**Your instructions**
Reproduce the data that follows with every instance of "screenshot" changed to "screen capture" and everything else unchanged, omitting the pictures.

**Listed records**
<<<<
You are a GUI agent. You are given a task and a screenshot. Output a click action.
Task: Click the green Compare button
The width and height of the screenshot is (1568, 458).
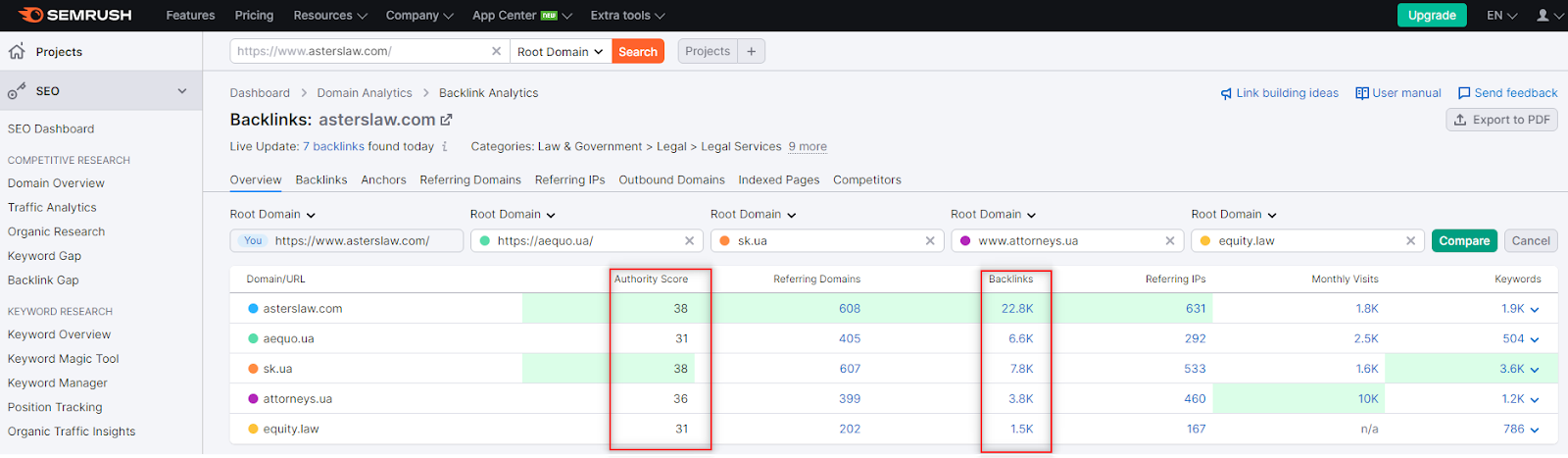[x=1464, y=241]
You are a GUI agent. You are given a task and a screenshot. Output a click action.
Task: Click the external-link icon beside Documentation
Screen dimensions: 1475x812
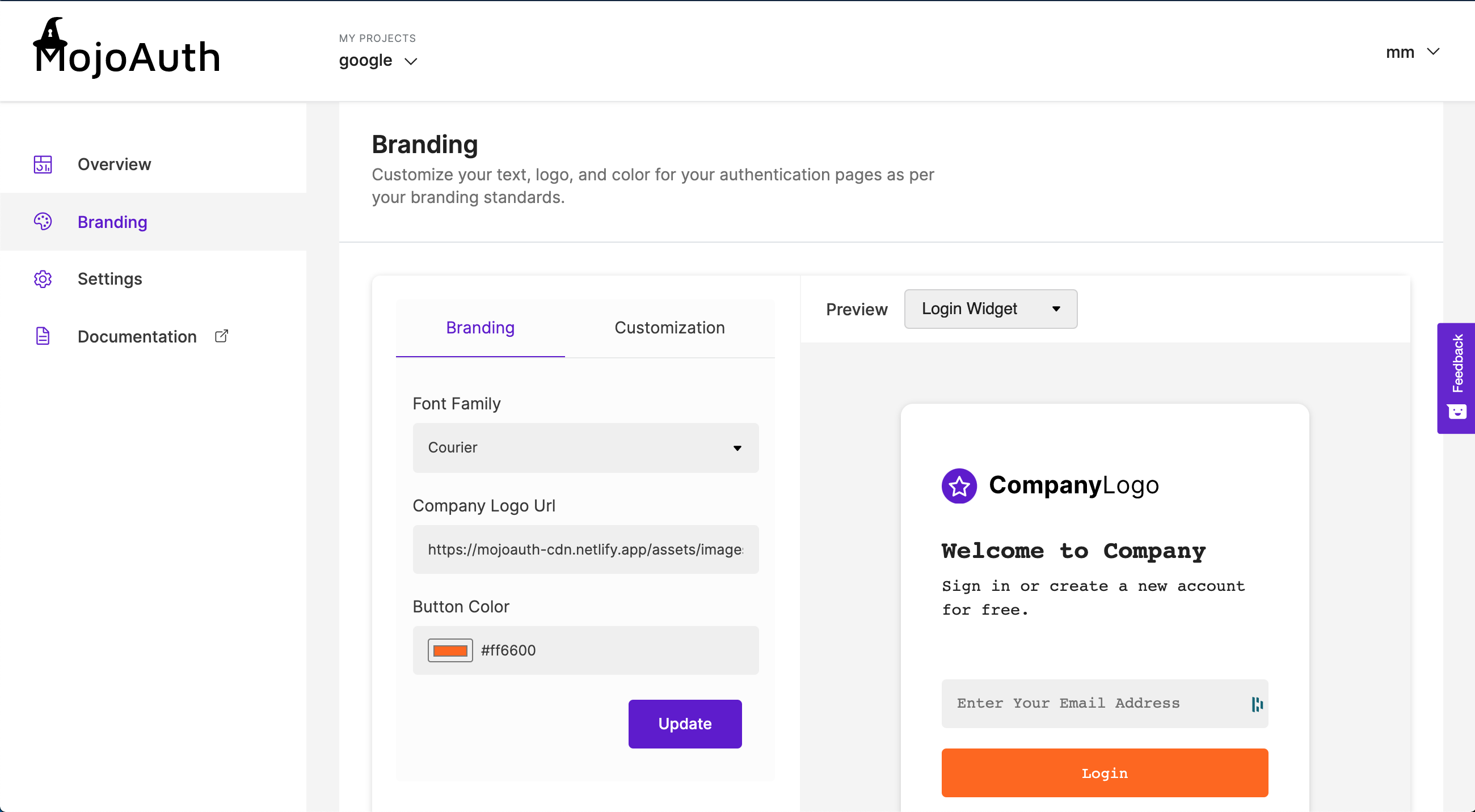(221, 336)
>>>>
**Correct result**
You are a GUI agent. You are given a task and a screen capture. Output a click action.
Task: Click the green Compare button
The width and height of the screen capture is (1568, 458).
[x=1464, y=241]
You are a GUI agent. You are given a task and a screen capture. Output a click action.
Task: Click the external-link icon beside Documentation
Screen dimensions: 1475x812
(221, 336)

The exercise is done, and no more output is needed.